Problem requirements:
All of the data needs to be printed again, exactly as written.

Dataset records:
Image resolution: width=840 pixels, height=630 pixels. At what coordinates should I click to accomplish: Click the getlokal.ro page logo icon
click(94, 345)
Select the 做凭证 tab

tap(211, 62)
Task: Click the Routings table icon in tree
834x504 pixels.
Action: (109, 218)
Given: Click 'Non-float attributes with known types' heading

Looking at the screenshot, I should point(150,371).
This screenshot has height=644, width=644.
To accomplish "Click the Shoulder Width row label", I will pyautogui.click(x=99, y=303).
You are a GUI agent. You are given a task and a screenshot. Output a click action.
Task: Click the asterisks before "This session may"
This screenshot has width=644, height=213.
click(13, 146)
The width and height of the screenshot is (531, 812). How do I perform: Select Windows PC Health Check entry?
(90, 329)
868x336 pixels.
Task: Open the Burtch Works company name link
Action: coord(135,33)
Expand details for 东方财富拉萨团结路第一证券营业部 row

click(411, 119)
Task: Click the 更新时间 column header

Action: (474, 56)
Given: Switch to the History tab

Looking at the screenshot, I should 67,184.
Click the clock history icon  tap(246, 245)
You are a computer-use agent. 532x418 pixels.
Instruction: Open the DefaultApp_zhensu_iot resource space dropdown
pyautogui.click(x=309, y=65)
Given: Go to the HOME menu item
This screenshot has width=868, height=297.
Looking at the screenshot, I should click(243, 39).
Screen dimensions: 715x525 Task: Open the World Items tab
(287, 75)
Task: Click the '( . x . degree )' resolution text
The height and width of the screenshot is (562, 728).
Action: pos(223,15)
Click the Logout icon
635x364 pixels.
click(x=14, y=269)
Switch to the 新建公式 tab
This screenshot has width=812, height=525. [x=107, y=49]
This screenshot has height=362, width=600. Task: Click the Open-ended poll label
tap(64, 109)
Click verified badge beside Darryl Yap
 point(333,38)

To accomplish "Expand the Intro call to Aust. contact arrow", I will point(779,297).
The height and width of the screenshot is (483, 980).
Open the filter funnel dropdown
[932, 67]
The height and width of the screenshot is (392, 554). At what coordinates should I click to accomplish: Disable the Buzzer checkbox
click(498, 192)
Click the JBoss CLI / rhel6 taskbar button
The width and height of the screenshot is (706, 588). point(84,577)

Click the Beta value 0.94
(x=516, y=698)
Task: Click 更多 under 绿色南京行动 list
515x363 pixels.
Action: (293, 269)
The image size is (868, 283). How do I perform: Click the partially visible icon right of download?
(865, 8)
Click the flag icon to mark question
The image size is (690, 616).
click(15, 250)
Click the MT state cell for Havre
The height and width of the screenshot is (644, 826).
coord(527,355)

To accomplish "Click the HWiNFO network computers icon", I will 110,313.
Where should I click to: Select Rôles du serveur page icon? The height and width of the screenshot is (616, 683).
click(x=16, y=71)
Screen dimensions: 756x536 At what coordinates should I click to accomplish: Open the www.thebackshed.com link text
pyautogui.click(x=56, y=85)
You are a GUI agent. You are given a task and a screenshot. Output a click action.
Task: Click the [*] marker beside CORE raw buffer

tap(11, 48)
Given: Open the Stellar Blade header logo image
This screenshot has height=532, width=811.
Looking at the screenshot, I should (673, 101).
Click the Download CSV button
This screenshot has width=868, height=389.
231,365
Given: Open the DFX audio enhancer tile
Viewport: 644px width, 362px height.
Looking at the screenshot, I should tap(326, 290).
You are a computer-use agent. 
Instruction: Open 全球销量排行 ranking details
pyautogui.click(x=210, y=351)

Response:
Image resolution: width=840 pixels, height=630 pixels. At what coordinates should I click to accomplish: Click the getlokal.ro page logo icon
click(94, 345)
Select the 做凭证 tab

tap(211, 62)
Task: Click the Routings table icon in tree
834x504 pixels.
Action: (109, 218)
Given: Click 'Non-float attributes with known types' heading

Looking at the screenshot, I should point(150,371).
This screenshot has height=644, width=644.
To accomplish "Click the Shoulder Width row label", I will pyautogui.click(x=99, y=303).
You are a GUI agent. You are given a task and a screenshot. Output a click action.
Task: Click the asterisks before "This session may"
This screenshot has width=644, height=213.
click(13, 146)
The width and height of the screenshot is (531, 812). How do I perform: Select Windows PC Health Check entry?
(90, 329)
868x336 pixels.
Task: Open the Burtch Works company name link
Action: coord(135,33)
Expand details for 东方财富拉萨团结路第一证券营业部 row

click(411, 119)
Task: Click the 更新时间 column header

Action: (474, 56)
Given: Switch to the History tab

Looking at the screenshot, I should 67,184.
Click the clock history icon  tap(246, 245)
You are a computer-use agent. 532x418 pixels.
Instruction: Open the DefaultApp_zhensu_iot resource space dropdown
pyautogui.click(x=309, y=65)
Given: Go to the HOME menu item
This screenshot has width=868, height=297.
Looking at the screenshot, I should click(243, 39).
Screen dimensions: 715x525 Task: Open the World Items tab
(287, 75)
Task: Click the '( . x . degree )' resolution text
The height and width of the screenshot is (562, 728).
Action: pos(223,15)
Click the Logout icon
635x364 pixels.
click(x=14, y=269)
Switch to the 新建公式 tab
This screenshot has width=812, height=525. [x=107, y=49]
This screenshot has height=362, width=600. Task: Click the Open-ended poll label
tap(64, 109)
Click verified badge beside Darryl Yap
 point(333,38)

To accomplish "Expand the Intro call to Aust. contact arrow", I will point(779,297).
The height and width of the screenshot is (483, 980).
Open the filter funnel dropdown
[932, 67]
The height and width of the screenshot is (392, 554). At what coordinates should I click to accomplish: Disable the Buzzer checkbox
click(498, 192)
Click the JBoss CLI / rhel6 taskbar button
The width and height of the screenshot is (706, 588). point(84,577)

Click the Beta value 0.94
(x=516, y=698)
Task: Click 更多 under 绿色南京行动 list
515x363 pixels.
Action: (293, 269)
The image size is (868, 283). How do I perform: Click the partially visible icon right of download?
(865, 8)
Click the flag icon to mark question
The image size is (690, 616).
click(15, 250)
Click the MT state cell for Havre
The height and width of the screenshot is (644, 826).
coord(527,355)

To accomplish "Click the HWiNFO network computers icon", I will 110,313.
Where should I click to: Select Rôles du serveur page icon? The height and width of the screenshot is (616, 683).
click(x=16, y=71)
Screen dimensions: 756x536 At what coordinates should I click to accomplish: Open the www.thebackshed.com link text
pyautogui.click(x=56, y=85)
You are a GUI agent. You are given a task and a screenshot. Output a click action.
Task: Click the [*] marker beside CORE raw buffer

tap(11, 48)
Given: Open the Stellar Blade header logo image
This screenshot has height=532, width=811.
Looking at the screenshot, I should (673, 101).
Click the Download CSV button
This screenshot has width=868, height=389.
231,365
Given: Open the DFX audio enhancer tile
Viewport: 644px width, 362px height.
Looking at the screenshot, I should tap(326, 290).
You are a computer-use agent. 
Instruction: Open 全球销量排行 ranking details
pyautogui.click(x=210, y=351)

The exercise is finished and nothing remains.